Bis auf die Kabel-Internet Anbieter verkaufen dir die Provider im Normalfall immer einen "Bis zu"-Wert - letztenendes bezahlst du also lediglich für das, was im Kleingedruckten steht und nicht was plakativ beworben wird. 

Solche Schwankungen wie bei dir sind allerdings nicht normal, hast du mal deine Hardware (Modem/Router/Device) überprüft?


----------



## Hordlerkiller (19. Januar 2012)

uh nen leitungssauger der 3 stufe ^^
stufe 1 sind die normalen Inet nutzer ^^ 
stufe 2 mitarbeiter Inet nutzer 
stufe 3 und höher Prof und dekadenten zugriff (90%}umsonst ^^

sarkasmus FTW ^^

aja es liegt noch daran das wie weit bis du von der hauptdose weg ?? 
und wie viele nachbarn grade sich die leitung auf 300°C puschen (loaden)

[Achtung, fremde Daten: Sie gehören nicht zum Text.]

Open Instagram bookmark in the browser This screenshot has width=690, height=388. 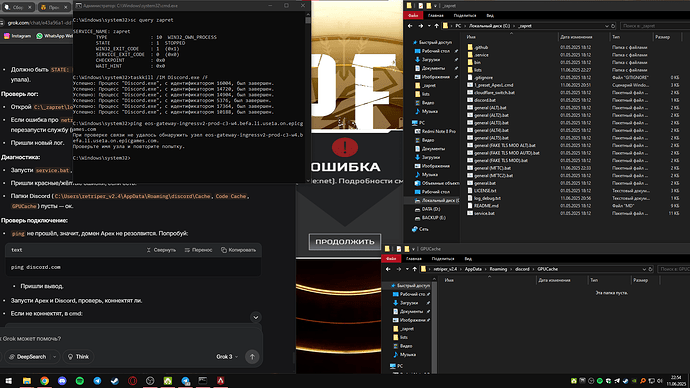[18, 36]
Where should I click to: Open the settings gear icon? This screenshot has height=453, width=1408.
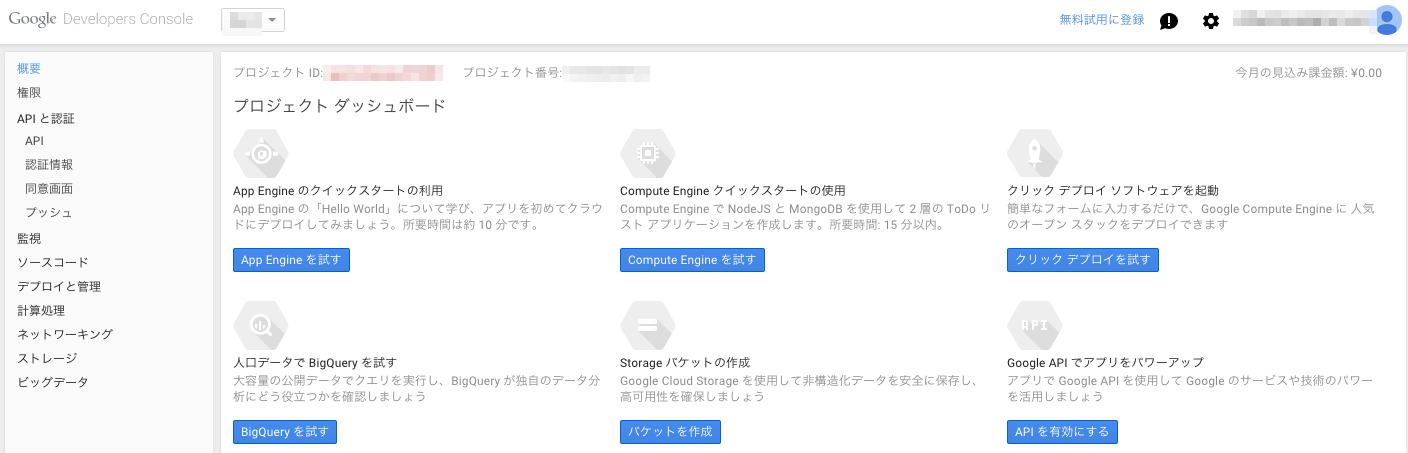point(1211,21)
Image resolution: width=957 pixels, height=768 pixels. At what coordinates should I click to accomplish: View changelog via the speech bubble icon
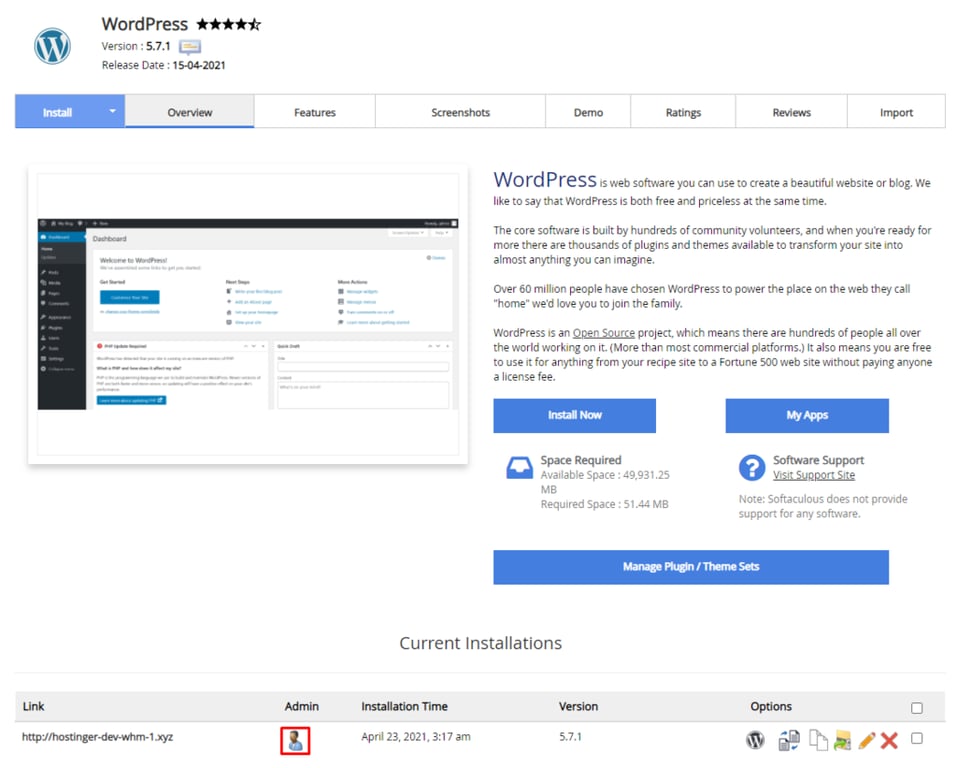click(x=188, y=46)
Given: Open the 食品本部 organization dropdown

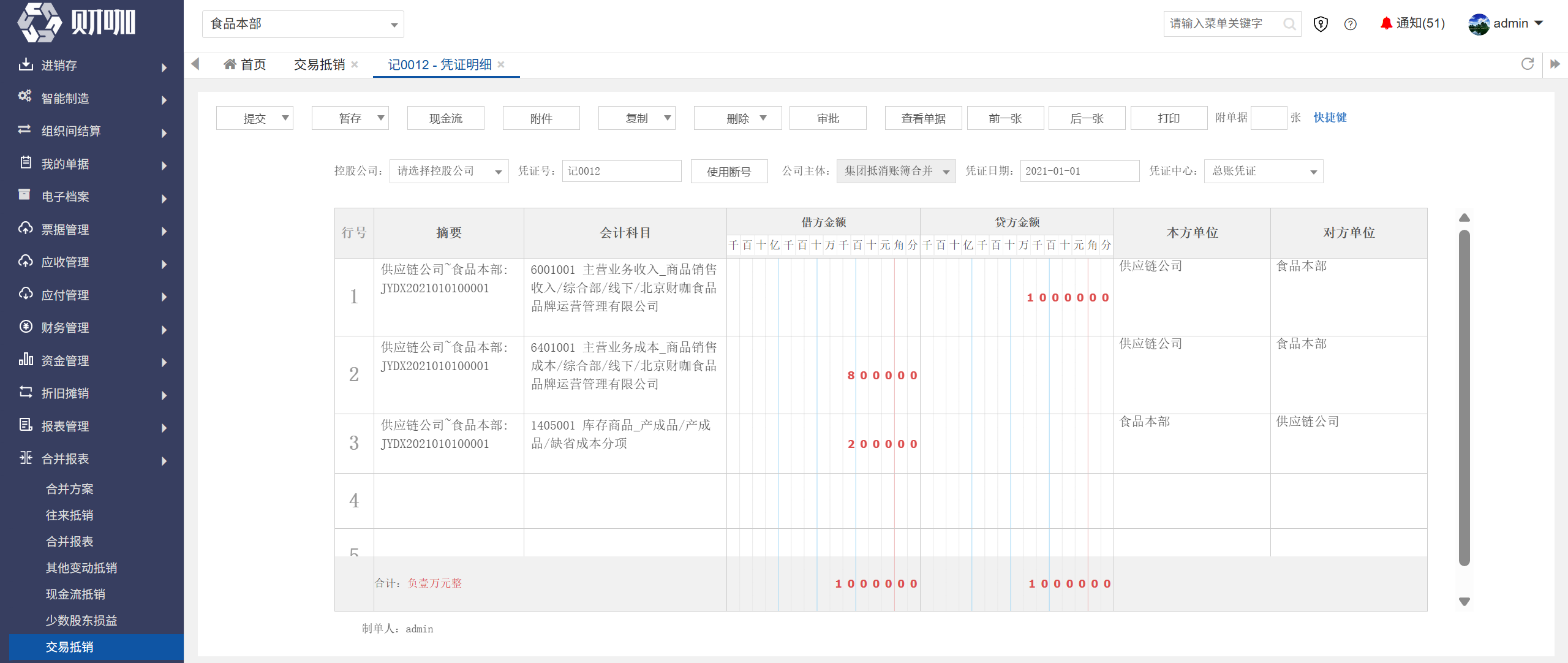Looking at the screenshot, I should (303, 24).
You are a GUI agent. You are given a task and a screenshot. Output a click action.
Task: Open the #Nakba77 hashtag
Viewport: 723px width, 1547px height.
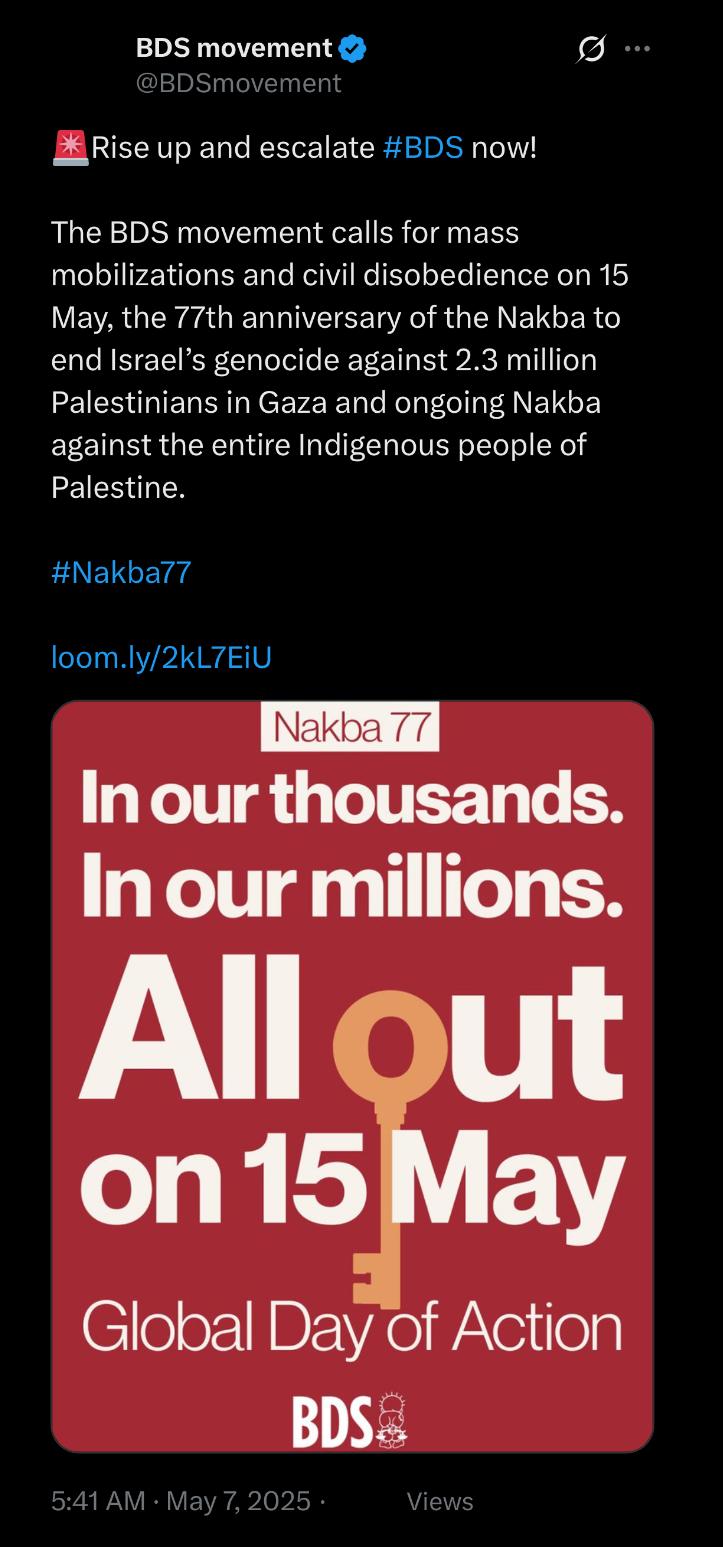[121, 573]
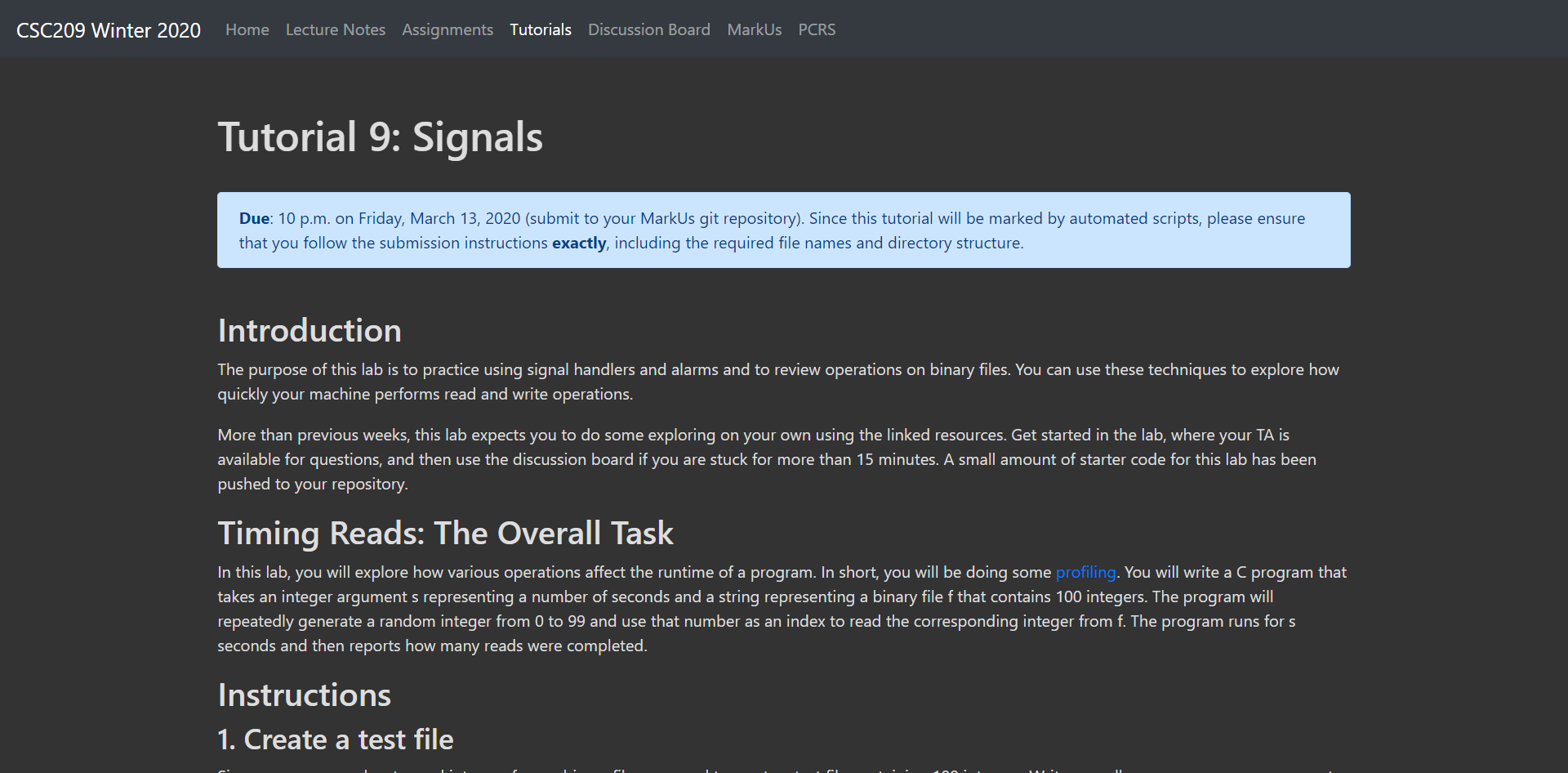Click the Create a test file subheading

pos(335,739)
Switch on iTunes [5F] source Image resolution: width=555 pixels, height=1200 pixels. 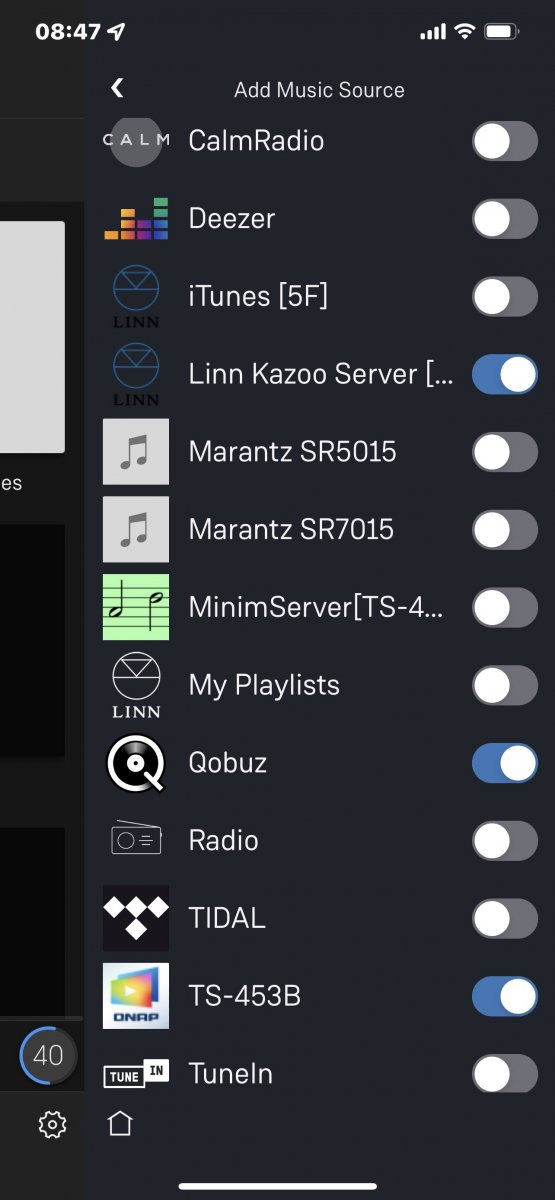coord(505,296)
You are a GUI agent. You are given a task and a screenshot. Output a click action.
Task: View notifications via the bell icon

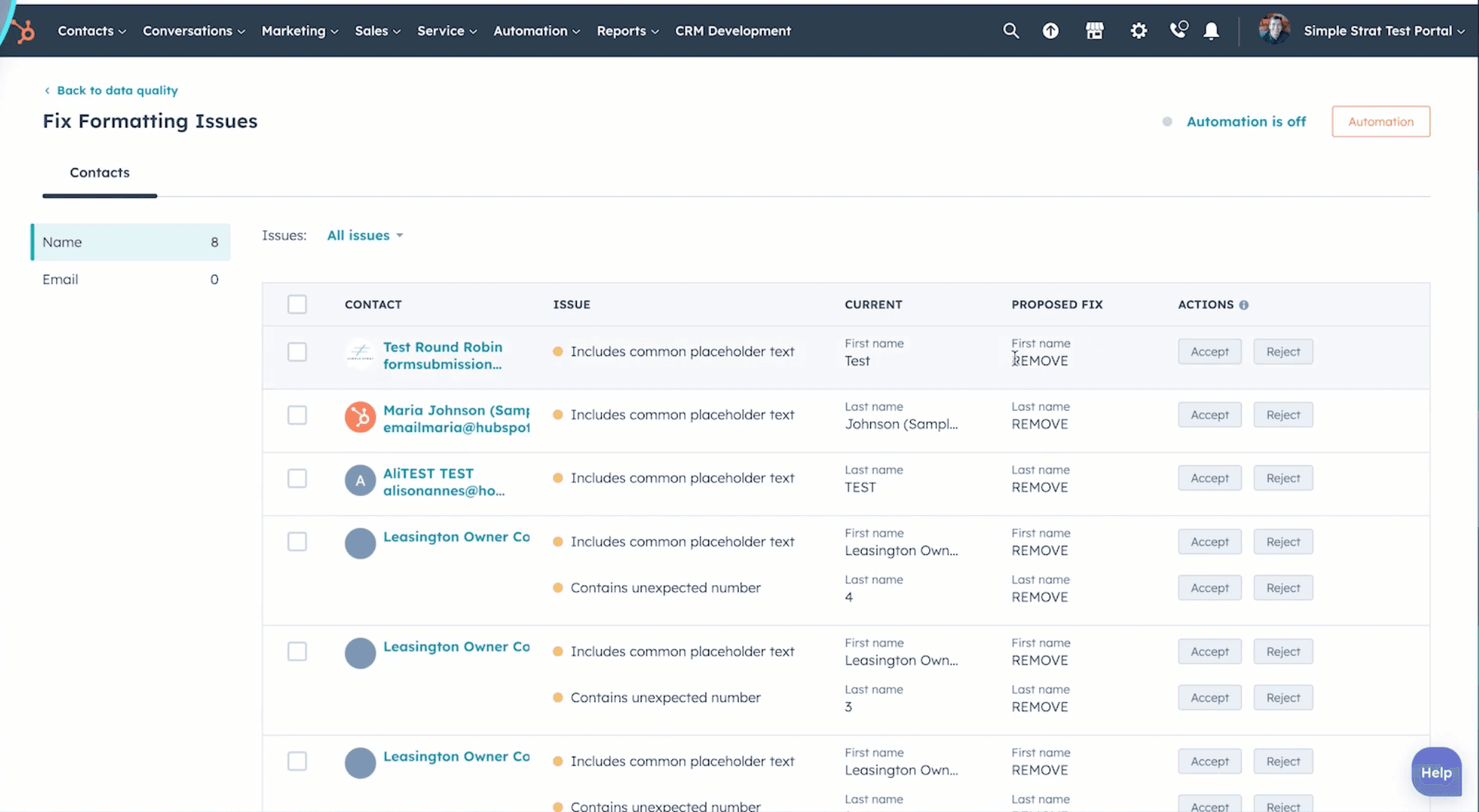click(x=1211, y=31)
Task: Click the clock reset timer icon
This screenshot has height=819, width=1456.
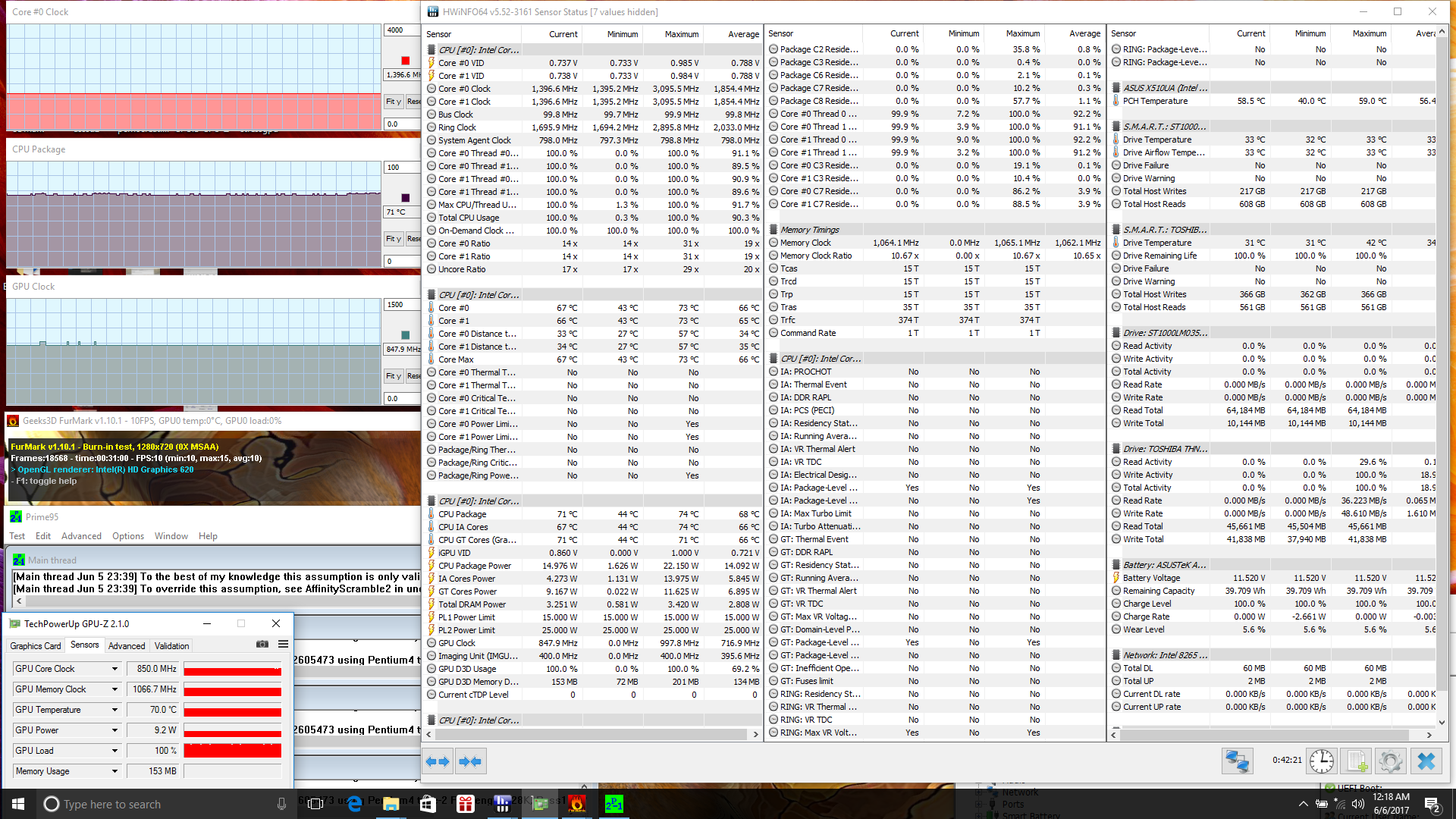Action: pos(1321,761)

sonst probs beim anbieter selbst. 

und wechsel nie von t-online auf vodafon das ist wie der 30 jährige krieg so ungefähr war das bei uns auf der arbeit bis wir biss ka auf einma inet telefon hatten 
3,5 wochen kein inet das war hard sag ich dir alles nur perr handy wegen aufträge und son spaß


----------



## zoizz (19. Januar 2012)

Entfernung zum Router: 3m
Verbindung: via Kabel
Routerreset: done

Und ich habe in den letzten 3 Wochen auch meine volle Bandbreite, wenn auch nur in den Mittagsstunden. Vorgestern zB waren es noch 9kBit gegen 16 Uhr - noch akzeptabel für eine 16kBit-Leitung imo. Nur leider die Ausnahme.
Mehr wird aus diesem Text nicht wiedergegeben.